Also making a comeback in Know Your Place: Mohajerjasbi’s love for aerial shots of Seattle, its skyline peeking up from the fog, its little boxes on the hillside lighting up at dusk, its dark trees softening the built environment. But while many locals will recognize the skyline — perhaps aided by a cameo of the Central District’s Immaculate Conception Catholic Church — there aren’t many obvious “clues” to the movie’s location.
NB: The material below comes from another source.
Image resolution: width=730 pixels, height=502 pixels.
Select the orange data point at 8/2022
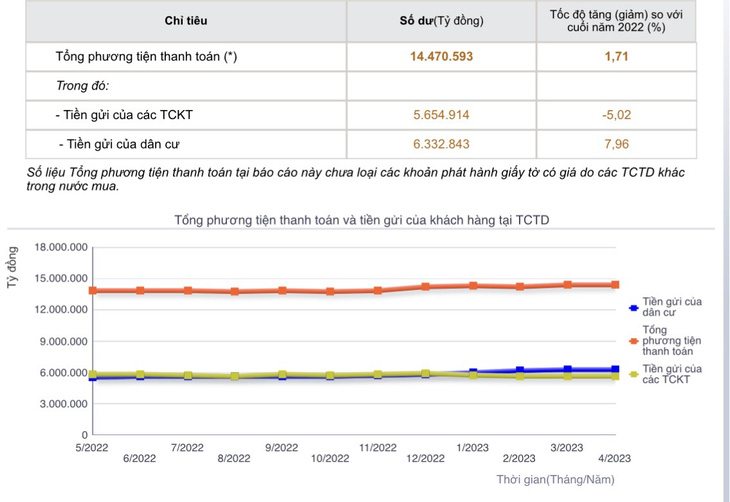235,292
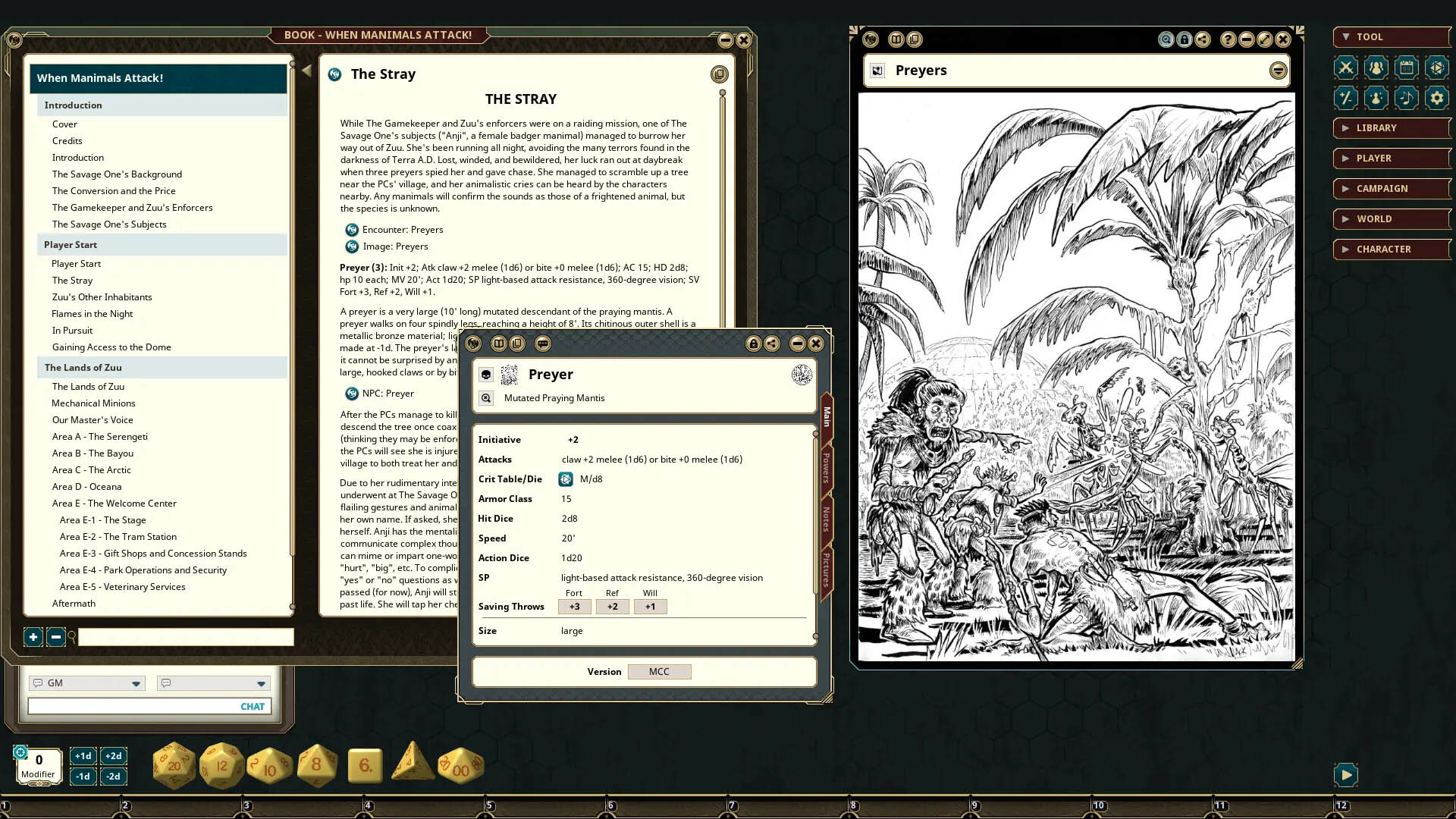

In fact, the Space Needle (and the rain!) makes an appearance only at the end, a tiny beacon in a wide-angle shot.
Including the Space Needle would have been “the equivalent of casting an A-list actor in a small drama,” says Mohajerjasbi, a University of Washington alum. “You can’t get over the fact that you’re watching this famous actor do this really muted and grounded performance.” Instead, the aerial shots represent exactly what the characters see at each point in their odyssey. “We’re in Seattle, but we’re living it at the level of the neighborhood, or the street,” he says.
This has been Mohajerjasbi’s longtime approach (see also: his music videos for Gabriel Teodros and Macklemore, featuring skylines from a south end vantage point). “Like, we’ve seen the postcards, but here’s the Seattle that’s even more beautiful,” he says. “I’m hoping that I can communicate that feeling, and in the choice of images give you a sense of place. But from a [perspective] that folks that don’t live around Kerry Park are seeing — because that’s like, what, 10 degrees of a whole circle around our city? Kerry Park’s beautiful. But we’ve seen it.”
Instead, in Know Your Place, the city has room to breathe, now that the “A-list actor” isn’t sucking the air out of the room. The Seattle-ness is more subtle, embedded. It’s in the faces, in the languages (mostly English and Tigrinya), the Metro buses, the splendid colors of the foliage, the elusive, low sunlight and dramatic clouds of fall in the Northwest.
The nerve-racking question for Mohajerjasbi now is how his film will land with a Seattle audience. He’s also thinking about a national viewership, hoping for a wider film festival run and official distribution of some kind. That may be months or even years away, but he’s already at work on two new projects — one short and one feature film — with writing partner Christian Rabin. And guess what? Both are set in Seattle.
‘Know Your Place’ is streaming online from April 14-24 and screens in person at SIFF Cinema Egyptian on April 17 and at Ark Lodge Cinema on April 19.